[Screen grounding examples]
⟨

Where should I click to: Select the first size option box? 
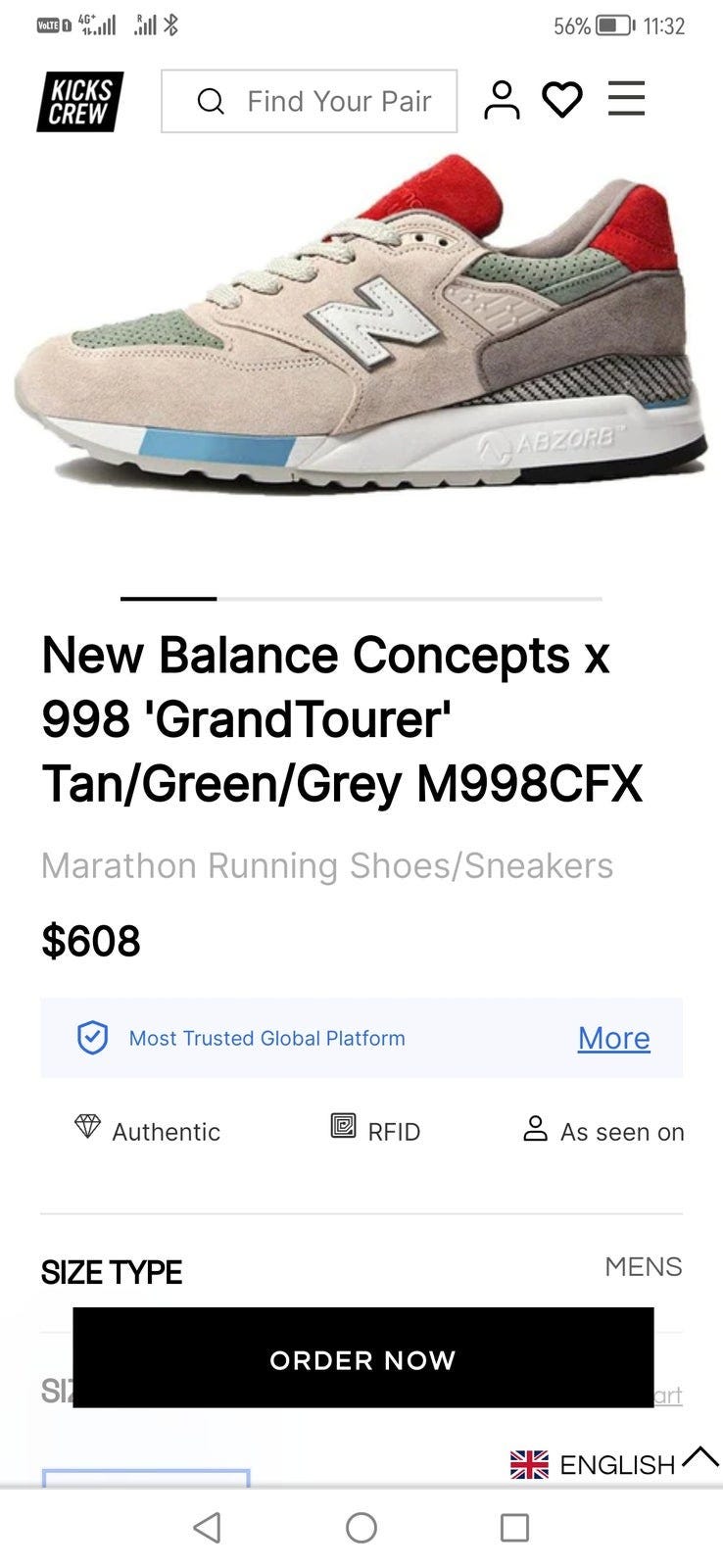click(146, 1478)
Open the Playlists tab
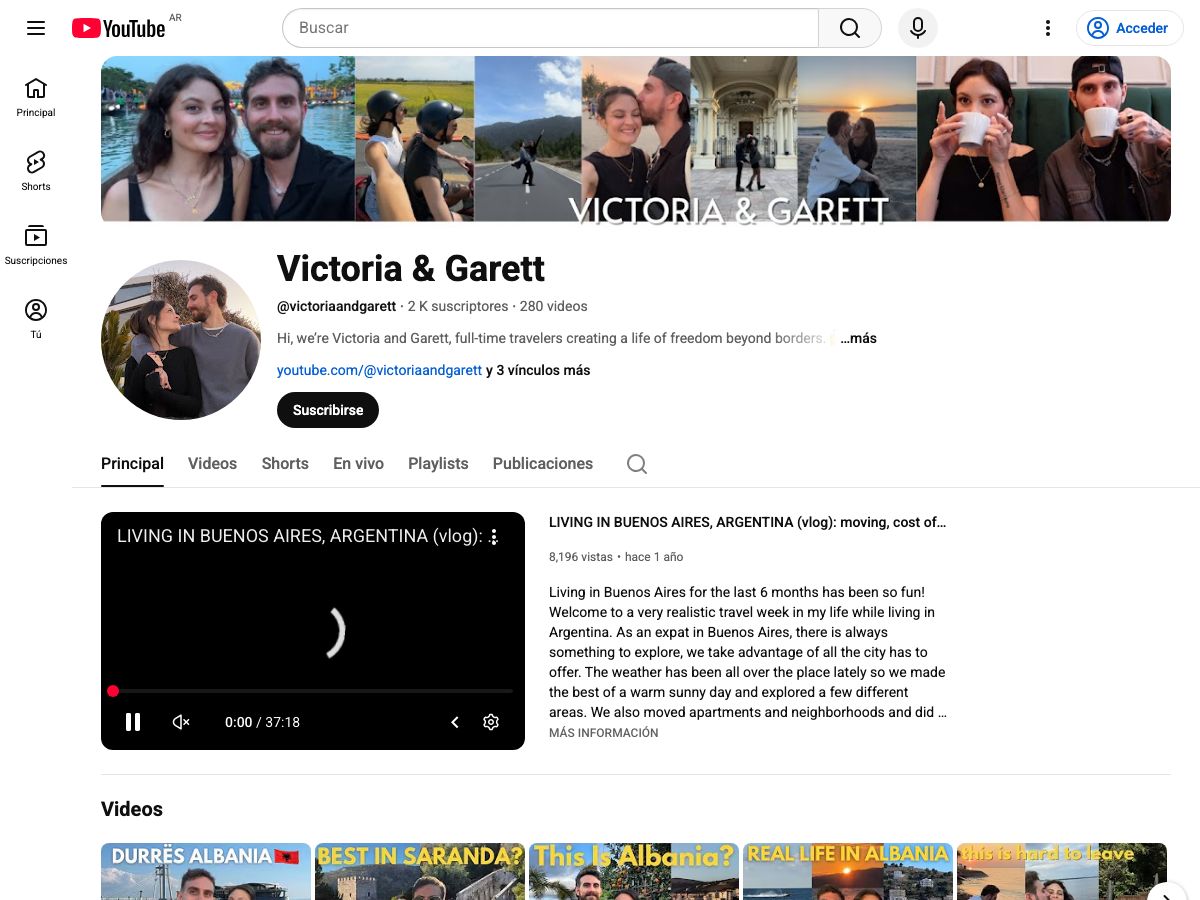The width and height of the screenshot is (1200, 900). [x=438, y=463]
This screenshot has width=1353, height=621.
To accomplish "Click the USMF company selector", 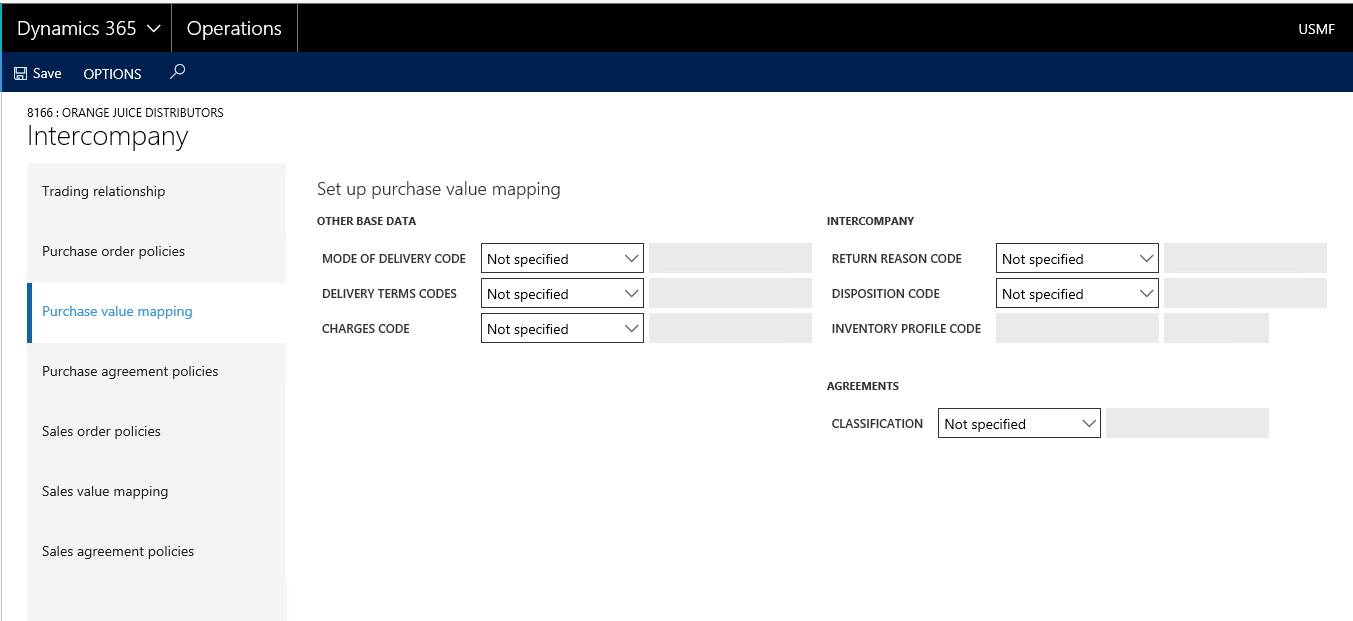I will (1316, 29).
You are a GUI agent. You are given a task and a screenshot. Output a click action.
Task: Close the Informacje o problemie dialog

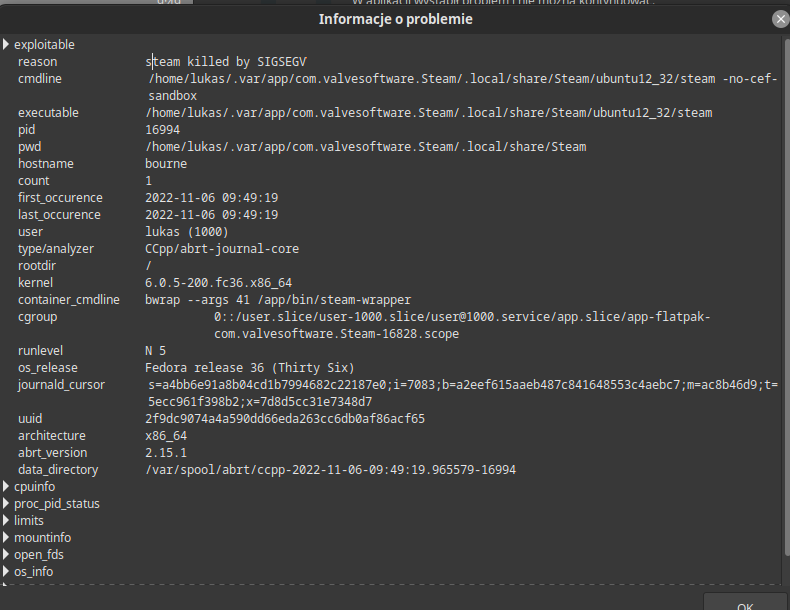(x=780, y=19)
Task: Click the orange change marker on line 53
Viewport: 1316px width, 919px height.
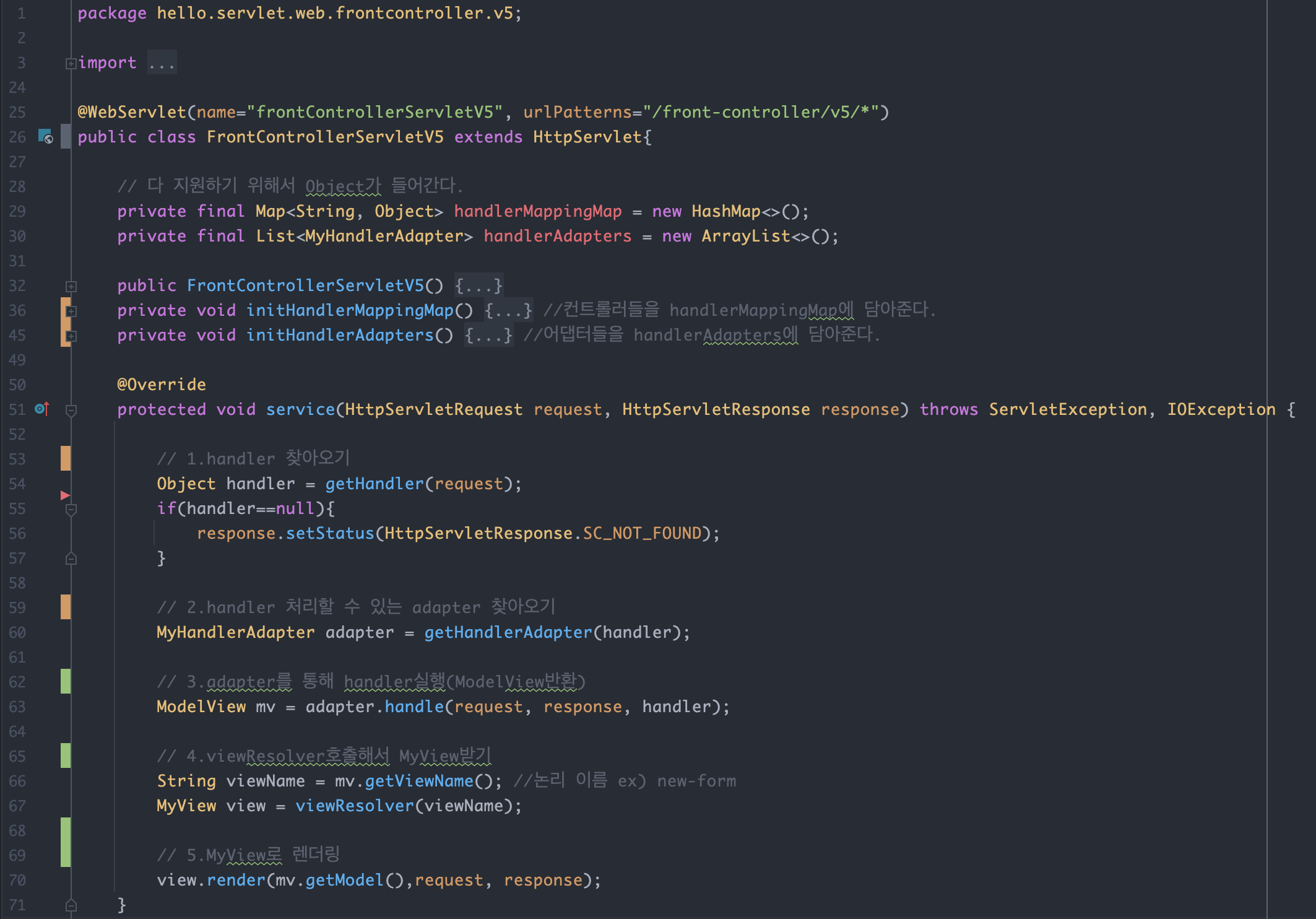Action: [x=66, y=458]
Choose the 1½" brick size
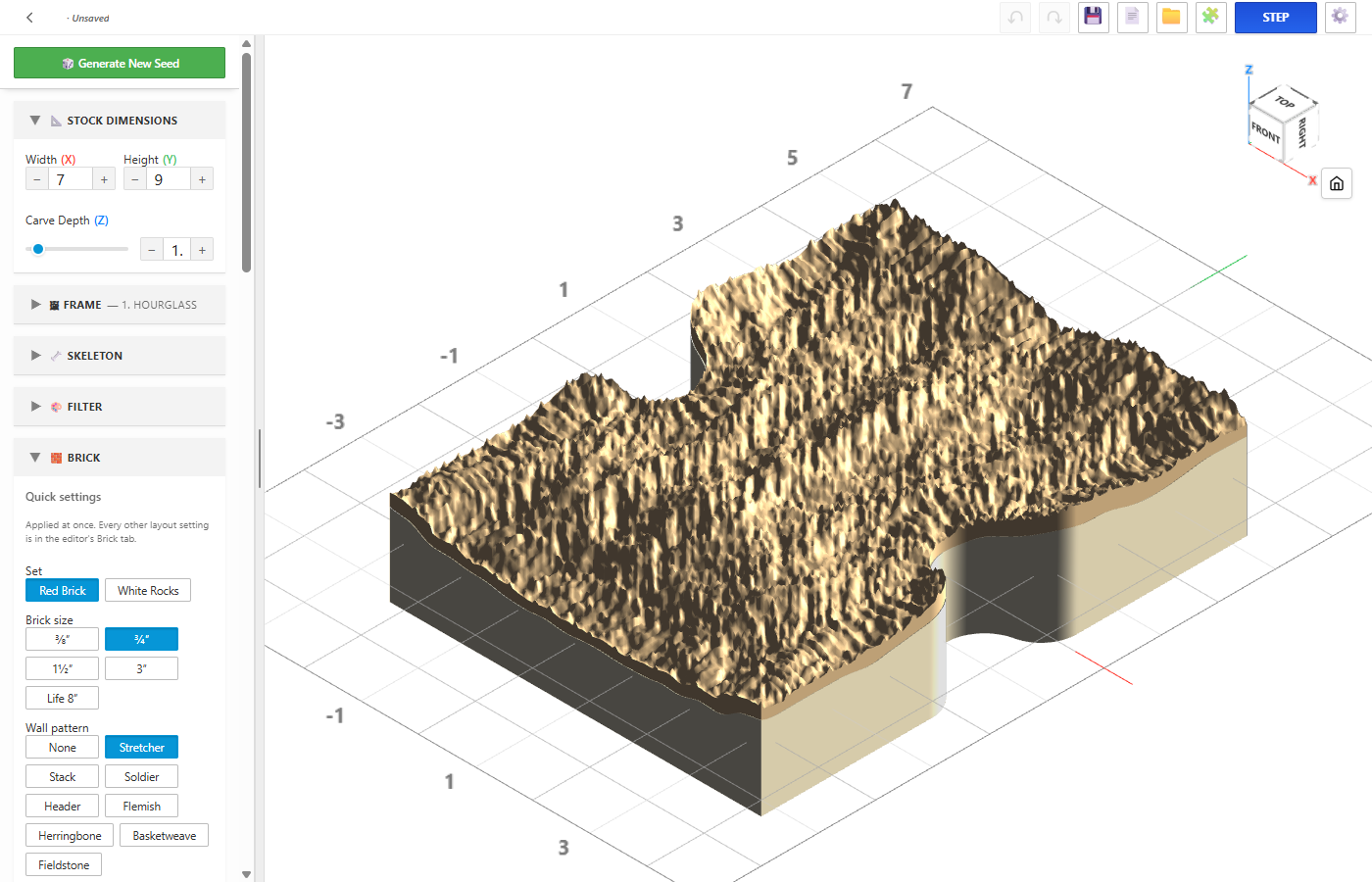 pos(62,668)
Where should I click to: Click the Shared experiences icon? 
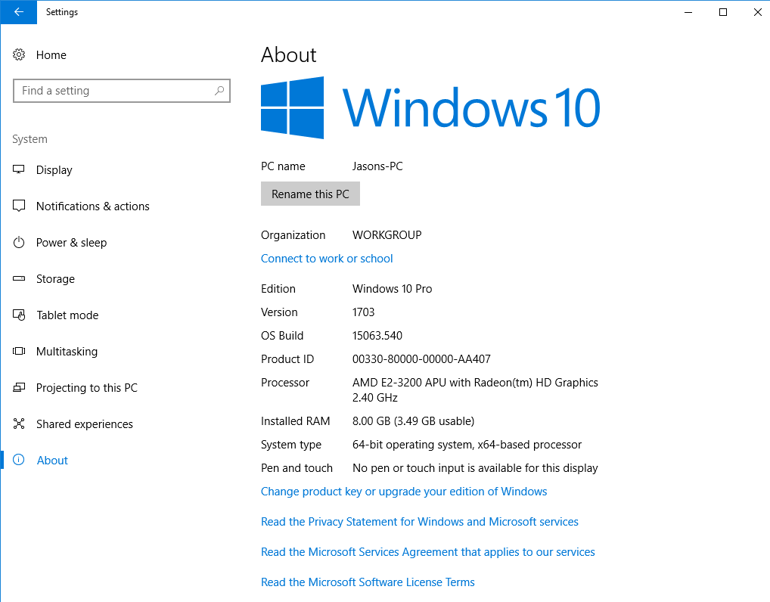(19, 424)
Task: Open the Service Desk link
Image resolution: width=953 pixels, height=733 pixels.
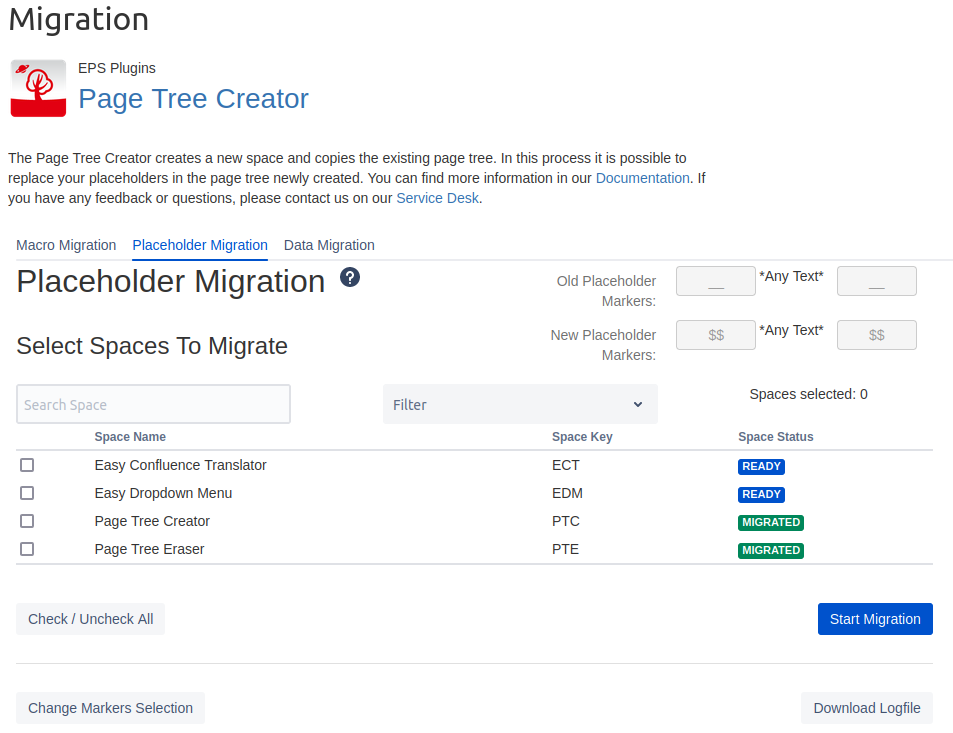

⟩

== STATED TASK ==
Pick out every line in the records above that contains the string "size". Case counts.

== CORRECT RESPONSE ==
Where should I click to: Select the first size option box? 
Choose the 1½" brick size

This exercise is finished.